Winter X: Anderson, Ricioli squeak into finals |

Winter X: Anderson, Ricioli squeak into finals

Steve Yingling, Tribune sports editor
Sasha Coben / Special to the TribuneSouth Lake Tahoe's Shaun Palmer competes in men's boardercross qualifying at the Winter X Games on Friday in Aspen, Colo.

Life is full of second chances, and Joanie Anderson and Trevor Ricioli took advantage of theirs on Friday at the Winter X Games in Aspen, Colo.

Anderson and Ricioli each used a second qualifying run to make the finals of the women’s boardercross and men’s skiercross, respectively.

Meanwhile, X Games icon Shaun Palmer of South Lake qualified for Saturday’s boardercross finals with no trouble, placing 12th in a field of 25.

Anderson, a 2007 Winter X gold medalist, took a conservative approach to make the 12-rider women’s finals.

“There were only 13 of us, so I was kind of keeping it safe in time trials, trying to stay on my feet,” Anderson said. “Time trials typically aren’t my strong point.”

Ricioli’s path to Saturday’s men’s skiercross finals wasn’t so smooth.
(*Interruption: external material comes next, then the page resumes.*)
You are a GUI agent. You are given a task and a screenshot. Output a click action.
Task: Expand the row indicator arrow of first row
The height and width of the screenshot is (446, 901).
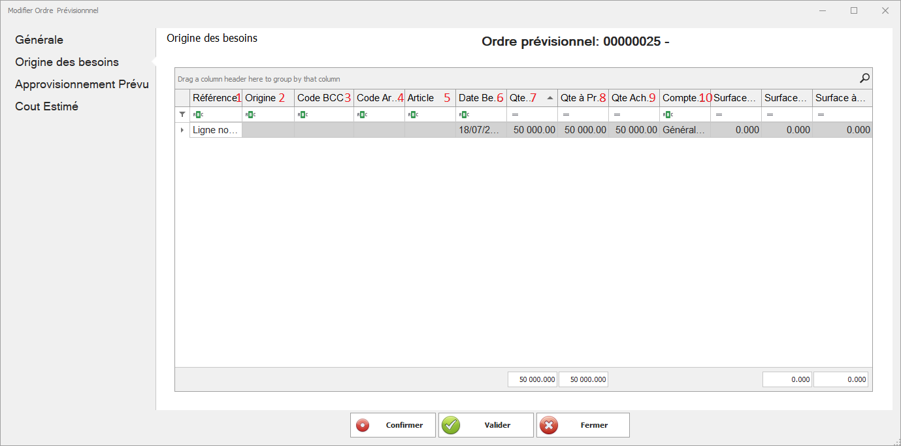[x=182, y=130]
Making his X Games debut, Ricioli said he became overwhelmed by where he was.

“I got a little nervous,” he said. “It kind of hit me when I was up there. It wasn’t exactly how I wanted to qualify, but I pulled it together on the second one.”

After struggling with the 26th-fastest time out of 27 riders in the opening time trial, Ricioli took advantage of a second qualifier, posting the fourth-fastest time out of nine skiers trying to make the finals.

Consequently, Ricioli nailed down the 22nd spot in the 24-rider finals set for Sunday.

“It was fun. I’m glad I made it,” said Ricioli, who improved by nearly two seconds on his second attempt. “My second run was a lot better; I wasn’t as nervous.”

Ricioli said the format of six-rider heats on the final day suits his style better.

“Qualifying is more like an Alpine event,” he said. “I like it when it’s a bunch of us going head to head down the course.”

Ricioli joins Truckee’s Daron Rahlves and Errol Kerr in the finals. Kerr qualified fifth, while former World Cup star Rahlves was eighth. Chris Del Bosco led the qualifiers, with former World Cup racer Casey Puckett second.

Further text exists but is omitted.